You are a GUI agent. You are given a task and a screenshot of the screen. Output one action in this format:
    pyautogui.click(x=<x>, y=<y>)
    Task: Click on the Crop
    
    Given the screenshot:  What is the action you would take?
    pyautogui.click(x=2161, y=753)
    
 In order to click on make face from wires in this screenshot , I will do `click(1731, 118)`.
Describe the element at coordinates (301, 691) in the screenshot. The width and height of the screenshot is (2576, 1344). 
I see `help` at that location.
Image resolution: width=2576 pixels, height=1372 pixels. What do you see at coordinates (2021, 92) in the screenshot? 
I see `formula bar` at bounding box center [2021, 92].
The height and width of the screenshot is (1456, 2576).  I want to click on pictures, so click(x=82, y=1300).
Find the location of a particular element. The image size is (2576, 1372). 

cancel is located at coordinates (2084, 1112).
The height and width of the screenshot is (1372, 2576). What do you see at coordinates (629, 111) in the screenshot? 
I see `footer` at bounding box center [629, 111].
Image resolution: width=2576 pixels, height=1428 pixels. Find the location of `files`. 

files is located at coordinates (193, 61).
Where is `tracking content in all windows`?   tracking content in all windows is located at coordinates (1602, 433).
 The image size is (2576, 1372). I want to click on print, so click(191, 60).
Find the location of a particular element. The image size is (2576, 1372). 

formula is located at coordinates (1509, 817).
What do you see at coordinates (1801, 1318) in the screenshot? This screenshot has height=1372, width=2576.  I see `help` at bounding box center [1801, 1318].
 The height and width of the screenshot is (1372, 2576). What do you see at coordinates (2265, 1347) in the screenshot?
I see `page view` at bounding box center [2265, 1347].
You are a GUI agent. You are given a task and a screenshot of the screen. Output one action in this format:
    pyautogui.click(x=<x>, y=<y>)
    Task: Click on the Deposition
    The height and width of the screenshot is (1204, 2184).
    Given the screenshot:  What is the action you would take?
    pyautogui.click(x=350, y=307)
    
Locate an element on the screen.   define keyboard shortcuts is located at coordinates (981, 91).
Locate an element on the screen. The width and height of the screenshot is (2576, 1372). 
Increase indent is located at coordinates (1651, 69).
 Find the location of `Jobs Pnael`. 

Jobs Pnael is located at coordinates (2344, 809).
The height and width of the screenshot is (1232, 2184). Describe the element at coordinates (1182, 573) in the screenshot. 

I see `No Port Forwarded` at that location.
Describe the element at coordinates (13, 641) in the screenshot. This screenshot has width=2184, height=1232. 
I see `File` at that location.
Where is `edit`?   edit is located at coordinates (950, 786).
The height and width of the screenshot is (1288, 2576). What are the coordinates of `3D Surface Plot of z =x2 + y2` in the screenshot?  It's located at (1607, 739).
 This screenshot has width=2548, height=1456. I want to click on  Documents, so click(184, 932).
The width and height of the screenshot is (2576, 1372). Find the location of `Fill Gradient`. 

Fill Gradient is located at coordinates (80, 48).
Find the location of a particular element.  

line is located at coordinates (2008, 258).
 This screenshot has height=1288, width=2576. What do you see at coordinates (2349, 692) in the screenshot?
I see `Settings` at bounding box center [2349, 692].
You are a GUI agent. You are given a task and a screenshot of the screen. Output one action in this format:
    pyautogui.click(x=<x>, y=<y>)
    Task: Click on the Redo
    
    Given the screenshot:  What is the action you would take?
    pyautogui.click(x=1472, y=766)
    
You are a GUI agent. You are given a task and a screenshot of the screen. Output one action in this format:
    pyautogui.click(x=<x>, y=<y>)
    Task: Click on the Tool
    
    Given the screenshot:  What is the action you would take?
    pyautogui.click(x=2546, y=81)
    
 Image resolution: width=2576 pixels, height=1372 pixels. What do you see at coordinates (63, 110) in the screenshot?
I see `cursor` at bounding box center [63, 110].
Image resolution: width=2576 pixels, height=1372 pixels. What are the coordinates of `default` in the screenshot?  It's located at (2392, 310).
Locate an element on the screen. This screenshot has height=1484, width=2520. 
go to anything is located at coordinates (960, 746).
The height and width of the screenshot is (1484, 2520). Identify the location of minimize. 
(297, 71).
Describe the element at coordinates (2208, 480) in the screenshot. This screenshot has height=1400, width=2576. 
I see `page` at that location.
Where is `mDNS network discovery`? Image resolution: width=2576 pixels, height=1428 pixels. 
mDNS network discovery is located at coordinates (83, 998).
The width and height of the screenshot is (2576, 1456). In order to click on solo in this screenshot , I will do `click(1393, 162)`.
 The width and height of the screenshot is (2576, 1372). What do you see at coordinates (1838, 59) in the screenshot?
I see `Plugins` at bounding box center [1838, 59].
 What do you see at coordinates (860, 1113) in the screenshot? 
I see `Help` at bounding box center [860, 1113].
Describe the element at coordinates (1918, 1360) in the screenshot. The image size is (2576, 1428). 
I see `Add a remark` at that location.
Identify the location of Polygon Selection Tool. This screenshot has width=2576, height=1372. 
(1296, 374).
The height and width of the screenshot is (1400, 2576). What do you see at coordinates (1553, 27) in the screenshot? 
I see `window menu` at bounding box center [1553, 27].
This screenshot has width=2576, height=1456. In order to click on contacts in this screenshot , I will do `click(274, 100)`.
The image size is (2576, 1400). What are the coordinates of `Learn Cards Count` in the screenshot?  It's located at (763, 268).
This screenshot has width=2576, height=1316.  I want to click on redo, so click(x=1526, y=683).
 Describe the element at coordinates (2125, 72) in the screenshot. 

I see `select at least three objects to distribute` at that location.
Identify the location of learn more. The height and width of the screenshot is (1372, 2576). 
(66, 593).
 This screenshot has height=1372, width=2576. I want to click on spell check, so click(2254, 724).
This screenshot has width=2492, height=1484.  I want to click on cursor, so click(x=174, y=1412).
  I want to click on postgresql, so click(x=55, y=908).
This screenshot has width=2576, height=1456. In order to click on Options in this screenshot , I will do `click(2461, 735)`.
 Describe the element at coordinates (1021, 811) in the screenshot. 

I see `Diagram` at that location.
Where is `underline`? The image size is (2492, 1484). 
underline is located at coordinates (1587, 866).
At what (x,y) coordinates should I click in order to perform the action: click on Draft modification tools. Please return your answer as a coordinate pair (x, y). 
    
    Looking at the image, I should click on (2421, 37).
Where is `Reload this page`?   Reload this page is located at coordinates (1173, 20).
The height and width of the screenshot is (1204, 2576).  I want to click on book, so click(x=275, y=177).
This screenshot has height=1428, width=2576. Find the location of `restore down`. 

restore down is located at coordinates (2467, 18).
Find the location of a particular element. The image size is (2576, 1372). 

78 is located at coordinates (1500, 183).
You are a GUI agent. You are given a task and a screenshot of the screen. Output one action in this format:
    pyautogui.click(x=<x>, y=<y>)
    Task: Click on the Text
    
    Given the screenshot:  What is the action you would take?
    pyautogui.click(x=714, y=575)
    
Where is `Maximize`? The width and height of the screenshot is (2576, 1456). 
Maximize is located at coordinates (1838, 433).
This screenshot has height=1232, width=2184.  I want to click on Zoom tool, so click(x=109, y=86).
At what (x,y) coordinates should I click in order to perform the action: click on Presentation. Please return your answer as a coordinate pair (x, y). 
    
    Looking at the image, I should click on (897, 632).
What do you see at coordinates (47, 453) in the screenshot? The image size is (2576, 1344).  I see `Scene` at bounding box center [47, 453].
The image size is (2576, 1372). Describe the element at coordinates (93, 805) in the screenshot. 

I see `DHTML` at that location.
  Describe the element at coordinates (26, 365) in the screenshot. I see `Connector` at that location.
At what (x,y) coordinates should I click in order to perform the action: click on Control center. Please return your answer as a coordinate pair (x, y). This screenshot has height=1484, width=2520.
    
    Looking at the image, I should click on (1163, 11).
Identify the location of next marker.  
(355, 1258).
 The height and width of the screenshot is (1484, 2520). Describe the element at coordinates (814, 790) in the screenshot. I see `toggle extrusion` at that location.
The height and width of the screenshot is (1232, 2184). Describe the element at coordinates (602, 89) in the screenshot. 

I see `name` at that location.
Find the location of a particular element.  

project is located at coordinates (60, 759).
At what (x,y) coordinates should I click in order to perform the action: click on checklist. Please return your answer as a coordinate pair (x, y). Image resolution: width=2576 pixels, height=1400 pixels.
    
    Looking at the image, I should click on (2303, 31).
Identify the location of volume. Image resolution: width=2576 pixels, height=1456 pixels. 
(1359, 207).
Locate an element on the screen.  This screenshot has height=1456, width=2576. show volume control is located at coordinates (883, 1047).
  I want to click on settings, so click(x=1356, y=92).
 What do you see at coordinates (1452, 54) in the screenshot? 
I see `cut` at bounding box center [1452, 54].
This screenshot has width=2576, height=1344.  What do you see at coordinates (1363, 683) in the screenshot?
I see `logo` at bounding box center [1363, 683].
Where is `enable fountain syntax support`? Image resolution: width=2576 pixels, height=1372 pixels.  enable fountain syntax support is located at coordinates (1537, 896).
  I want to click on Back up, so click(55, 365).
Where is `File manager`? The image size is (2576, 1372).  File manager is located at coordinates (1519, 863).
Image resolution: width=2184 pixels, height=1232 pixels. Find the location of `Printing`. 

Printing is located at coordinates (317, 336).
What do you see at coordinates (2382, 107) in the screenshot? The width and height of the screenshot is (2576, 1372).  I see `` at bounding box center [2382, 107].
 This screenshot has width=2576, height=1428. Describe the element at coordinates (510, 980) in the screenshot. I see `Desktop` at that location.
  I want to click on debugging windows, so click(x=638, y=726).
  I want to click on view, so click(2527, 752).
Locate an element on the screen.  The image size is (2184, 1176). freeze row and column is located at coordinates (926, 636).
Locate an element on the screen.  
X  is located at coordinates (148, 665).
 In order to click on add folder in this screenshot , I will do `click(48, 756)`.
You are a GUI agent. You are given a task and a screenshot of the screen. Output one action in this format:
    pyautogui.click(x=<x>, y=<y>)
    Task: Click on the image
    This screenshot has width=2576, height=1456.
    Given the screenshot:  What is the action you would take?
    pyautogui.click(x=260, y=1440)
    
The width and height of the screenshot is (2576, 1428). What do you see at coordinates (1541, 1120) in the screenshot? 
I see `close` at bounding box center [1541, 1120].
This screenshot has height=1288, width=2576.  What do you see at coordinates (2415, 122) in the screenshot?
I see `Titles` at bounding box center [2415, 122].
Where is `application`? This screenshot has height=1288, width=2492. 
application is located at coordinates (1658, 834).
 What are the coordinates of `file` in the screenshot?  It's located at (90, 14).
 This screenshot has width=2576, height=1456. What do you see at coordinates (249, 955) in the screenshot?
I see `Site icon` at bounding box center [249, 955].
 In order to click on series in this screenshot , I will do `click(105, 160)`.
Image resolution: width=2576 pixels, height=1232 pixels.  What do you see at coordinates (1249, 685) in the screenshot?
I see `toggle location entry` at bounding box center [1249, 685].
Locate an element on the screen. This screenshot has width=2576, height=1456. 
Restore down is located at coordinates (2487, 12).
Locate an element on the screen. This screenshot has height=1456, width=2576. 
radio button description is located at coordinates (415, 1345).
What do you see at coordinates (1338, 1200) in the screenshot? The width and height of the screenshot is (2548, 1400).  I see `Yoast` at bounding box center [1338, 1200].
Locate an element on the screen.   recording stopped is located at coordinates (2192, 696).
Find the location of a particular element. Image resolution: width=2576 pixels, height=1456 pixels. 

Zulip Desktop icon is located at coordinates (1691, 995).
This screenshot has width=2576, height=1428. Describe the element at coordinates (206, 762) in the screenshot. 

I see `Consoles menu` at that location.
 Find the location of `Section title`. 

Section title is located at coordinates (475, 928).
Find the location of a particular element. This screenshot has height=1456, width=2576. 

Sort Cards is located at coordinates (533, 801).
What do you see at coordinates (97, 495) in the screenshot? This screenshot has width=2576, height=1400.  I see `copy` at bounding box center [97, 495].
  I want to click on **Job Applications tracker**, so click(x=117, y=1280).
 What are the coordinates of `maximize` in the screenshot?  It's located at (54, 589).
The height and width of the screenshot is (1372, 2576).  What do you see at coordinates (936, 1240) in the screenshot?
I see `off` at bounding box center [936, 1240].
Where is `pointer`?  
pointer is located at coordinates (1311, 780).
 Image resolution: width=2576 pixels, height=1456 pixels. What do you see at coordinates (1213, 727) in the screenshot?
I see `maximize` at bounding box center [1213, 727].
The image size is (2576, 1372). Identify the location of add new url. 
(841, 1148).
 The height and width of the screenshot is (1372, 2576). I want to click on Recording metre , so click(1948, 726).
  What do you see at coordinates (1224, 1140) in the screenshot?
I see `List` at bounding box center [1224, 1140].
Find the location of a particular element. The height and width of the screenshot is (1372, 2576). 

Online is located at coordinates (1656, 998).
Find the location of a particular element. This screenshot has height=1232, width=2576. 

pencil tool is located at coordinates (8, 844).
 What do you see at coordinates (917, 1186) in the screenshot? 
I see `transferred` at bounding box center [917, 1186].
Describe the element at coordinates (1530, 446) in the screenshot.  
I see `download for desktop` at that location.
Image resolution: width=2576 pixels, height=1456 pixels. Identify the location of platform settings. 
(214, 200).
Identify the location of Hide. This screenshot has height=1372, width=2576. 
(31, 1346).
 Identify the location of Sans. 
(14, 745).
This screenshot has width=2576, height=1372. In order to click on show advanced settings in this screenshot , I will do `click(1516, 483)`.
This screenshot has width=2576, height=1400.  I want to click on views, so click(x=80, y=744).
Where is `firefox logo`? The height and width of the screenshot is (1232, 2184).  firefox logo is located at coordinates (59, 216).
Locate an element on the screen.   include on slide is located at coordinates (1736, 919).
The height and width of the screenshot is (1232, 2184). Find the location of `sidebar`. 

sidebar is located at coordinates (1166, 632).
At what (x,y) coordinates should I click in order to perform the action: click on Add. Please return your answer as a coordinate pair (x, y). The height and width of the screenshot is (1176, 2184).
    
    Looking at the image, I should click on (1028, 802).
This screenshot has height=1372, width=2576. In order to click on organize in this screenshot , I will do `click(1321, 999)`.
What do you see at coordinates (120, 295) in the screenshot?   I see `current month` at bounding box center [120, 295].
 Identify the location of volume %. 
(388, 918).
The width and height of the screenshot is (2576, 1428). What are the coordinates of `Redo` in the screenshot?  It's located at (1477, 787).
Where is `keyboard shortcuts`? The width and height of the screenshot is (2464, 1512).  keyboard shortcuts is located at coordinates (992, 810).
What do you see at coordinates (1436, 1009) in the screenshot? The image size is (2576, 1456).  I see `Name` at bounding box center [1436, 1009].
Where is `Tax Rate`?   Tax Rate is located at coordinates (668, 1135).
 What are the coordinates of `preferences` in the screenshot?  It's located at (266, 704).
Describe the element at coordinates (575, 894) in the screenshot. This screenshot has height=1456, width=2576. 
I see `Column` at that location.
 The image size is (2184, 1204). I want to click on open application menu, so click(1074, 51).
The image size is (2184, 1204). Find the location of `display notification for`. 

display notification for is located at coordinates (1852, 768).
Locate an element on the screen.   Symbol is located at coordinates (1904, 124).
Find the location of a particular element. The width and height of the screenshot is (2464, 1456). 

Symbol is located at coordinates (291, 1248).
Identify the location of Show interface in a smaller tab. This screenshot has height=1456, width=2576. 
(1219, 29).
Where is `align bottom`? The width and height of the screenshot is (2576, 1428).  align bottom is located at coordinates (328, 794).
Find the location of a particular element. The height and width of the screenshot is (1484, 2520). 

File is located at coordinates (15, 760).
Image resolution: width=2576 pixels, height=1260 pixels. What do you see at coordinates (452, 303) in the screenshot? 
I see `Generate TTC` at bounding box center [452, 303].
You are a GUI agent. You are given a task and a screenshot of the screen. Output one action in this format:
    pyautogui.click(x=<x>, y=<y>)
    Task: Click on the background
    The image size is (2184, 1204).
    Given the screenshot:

• _What you are asked to do_: Copy out verbatim the lines of the records from the line containing "The height and width of the screenshot is (1288, 2576)." through the line containing "This screenshot has width=2548, height=1456.", both of those lines included.

• _Response_:
The height and width of the screenshot is (1288, 2576). What are the coordinates of `3D Surface Plot of z =x2 + y2` in the screenshot?  It's located at (1607, 739).
 This screenshot has width=2548, height=1456. I want to click on  Documents, so click(184, 932).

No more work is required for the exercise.